T cell receptors (TCR) play a key role in functioning of
T cells and formation of the immunological synapse. It provides connection between T cell
and the antigen-presenting cell (APC) [1]. TCRs are composed of
ligand-binding subunits, the alpha and beta chains, and signaling subunits, namely the
CD3 epsilon, gamma, delta and zeta chains. Small population of T cells contains TCRs that
consist of gamma and delta chains instead alpha and beta [2].
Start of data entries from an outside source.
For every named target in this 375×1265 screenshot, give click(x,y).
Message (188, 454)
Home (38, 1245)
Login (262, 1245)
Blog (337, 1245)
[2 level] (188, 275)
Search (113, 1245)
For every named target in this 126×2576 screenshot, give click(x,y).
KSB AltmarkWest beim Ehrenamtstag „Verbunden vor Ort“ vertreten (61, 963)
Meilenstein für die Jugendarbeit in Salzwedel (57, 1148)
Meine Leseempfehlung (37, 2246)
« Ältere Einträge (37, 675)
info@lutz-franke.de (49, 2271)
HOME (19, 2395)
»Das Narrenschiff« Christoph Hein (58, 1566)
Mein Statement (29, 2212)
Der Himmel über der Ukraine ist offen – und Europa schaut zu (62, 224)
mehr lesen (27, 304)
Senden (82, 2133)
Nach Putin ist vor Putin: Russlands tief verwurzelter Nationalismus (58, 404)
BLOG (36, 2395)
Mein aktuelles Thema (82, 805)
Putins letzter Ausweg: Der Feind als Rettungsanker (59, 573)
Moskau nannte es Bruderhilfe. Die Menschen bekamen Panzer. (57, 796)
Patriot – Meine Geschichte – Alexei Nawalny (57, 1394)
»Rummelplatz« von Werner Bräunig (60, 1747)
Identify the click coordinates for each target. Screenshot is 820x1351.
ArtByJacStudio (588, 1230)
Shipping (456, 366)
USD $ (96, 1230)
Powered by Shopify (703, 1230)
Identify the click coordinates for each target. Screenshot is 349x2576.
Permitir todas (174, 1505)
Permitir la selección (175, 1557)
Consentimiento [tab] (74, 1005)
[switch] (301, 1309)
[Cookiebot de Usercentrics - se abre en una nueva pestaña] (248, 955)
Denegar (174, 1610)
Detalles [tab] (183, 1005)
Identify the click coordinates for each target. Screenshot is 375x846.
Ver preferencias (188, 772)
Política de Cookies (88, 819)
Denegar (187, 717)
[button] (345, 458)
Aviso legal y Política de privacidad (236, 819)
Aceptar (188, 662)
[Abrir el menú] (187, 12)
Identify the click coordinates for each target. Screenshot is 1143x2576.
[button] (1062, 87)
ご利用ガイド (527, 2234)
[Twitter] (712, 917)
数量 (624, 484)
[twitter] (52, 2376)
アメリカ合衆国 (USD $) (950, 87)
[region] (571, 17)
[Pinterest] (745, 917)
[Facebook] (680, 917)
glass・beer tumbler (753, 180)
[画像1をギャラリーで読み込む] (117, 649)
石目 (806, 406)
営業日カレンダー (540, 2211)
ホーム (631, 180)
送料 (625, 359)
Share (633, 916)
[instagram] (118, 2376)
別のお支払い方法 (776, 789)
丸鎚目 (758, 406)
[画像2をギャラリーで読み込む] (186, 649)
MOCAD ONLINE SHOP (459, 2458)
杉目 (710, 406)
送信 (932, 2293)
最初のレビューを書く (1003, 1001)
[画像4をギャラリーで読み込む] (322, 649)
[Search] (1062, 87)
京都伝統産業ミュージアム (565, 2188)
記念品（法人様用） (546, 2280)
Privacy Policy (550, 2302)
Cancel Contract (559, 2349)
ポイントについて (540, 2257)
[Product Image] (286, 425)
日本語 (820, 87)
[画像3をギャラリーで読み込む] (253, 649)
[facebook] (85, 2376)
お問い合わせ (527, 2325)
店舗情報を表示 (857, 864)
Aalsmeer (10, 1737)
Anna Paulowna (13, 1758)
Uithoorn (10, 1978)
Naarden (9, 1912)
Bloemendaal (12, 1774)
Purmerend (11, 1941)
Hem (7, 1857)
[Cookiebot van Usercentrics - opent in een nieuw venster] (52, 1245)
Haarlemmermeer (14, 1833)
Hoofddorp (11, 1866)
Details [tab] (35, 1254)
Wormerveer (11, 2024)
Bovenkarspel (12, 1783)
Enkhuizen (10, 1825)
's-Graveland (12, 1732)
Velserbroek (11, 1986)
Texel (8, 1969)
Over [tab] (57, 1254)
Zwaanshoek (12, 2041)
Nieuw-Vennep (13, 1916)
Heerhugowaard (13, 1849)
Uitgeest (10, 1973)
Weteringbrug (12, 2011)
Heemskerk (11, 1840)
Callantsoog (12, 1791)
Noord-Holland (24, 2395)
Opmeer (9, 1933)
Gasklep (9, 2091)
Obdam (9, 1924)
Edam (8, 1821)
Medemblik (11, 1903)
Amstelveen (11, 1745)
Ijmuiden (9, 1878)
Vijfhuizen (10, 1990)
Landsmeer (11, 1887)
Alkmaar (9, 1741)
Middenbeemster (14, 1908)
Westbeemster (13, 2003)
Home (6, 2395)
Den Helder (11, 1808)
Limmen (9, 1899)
The coordinated activation of T cells by foreign antigens leads to a clonal expansion,
differentiation, cytotoxic killing, or induction of programmed cell death. The T-cell
activation is initiated by the TCR.
The physiologic ligand for the TCR alpha/beta is a
foreign peptide bound to the Major histocompatibility complex, class II
(MHC class II) expressed on the APC [2].
CD4 acts as a cellular adhesion molecule, binds
MHC class II molecules, and stabilizes the interaction of T
cells and APCs [3].
TCR alpha/beta ligation leads to the activation of the
Src family kinases Lck and Fyn.
How exactly these Src kinases are activated is not clear. However, it was shown that
tyrosine phosphatase CD45 participates in the formation of
multimeric complexes with the CD4 receptor that is
physically associated with Lck [2].
Additionally, CD45 dephosphorylates and activates
Lck and Fyn [4].
Activated Lck and Fyn
phosphorylate CD3 chains, and promote the recruitment and
subsequent activation of another tyrosine kinase ZAP-70
[5].
ZAP-70 phosphorylates adaptor LAT
that in turn binds to Phospholipase C gamma 1 (PCL-gamma
1) and activates it. Activated PCL-gamma 1 is
responsible for the production of the second messengers Diacylglycerol
(DAG) and Inositol 1,4,5-triphosphate
(IP3) by cleaving Phosphatidylinositol 4,5 bisphosphate
(PtdIns(4,5) P2) in the plasma membrane.
DAG activates a number of proteins, including various
isoforms of protein kinase C (PKC). Some of them
(PKC-theta in particular) participate in the Nuclear factor
NF-kappa-B (NF-kB) pathway [5].
Another second messenger, IP3, stimulates efflux of
Ca2+ from endoplasmic reticulum to the cytosol [6]. Elevated Ca2+ levels activate the protein
phosphatase Calcineurin.
Calcineurin dephosphorylates Nuclear factors of activated
T-cells NF-AT1(NFATC2), NF-AT2(NFATC1), NF-AT3(NFATC4), and
NF-AT4(NFATC3), which allow them to enter the nucleus where they
cooperates with other transcription factors and bind to promoter regions of specific
genes [7].
Ca2+ and DAG also activate
Calcium and diacylglycerol-regulated guanine nucleotide exchange factor II
(CalDAG-GEFII) that stimulates
H-Ras [8]. Moreover, phosphorylated
LAT binds GRB2. The latter
activates Son of sevenless homolog 1 and 2 (SOS)/ v-Ha-Ras
Harvey rat sarcoma viral oncogene homolog (H-Ras)/ v-Raf-1
murine leukemia viral oncogene homolog 1 (c-Raf-1)/
Mitogen-activated protein kinase kinase 1 and 2
(MEK1 and MEK2)/ Mitogen-activated protein kinases 1 and 3 (ERK1/2)
signaling. ERK1/2 kinases phosphorylate transcription factor
ELK1 member of ETS oncogene family (Elk-1) and transcription
factors of the Activator protein 1 (AP-1) family, such as
c-Fos. Thus, transcription factors AP-1, NF-kB and NFAT
participate in the immune response of the organism [5].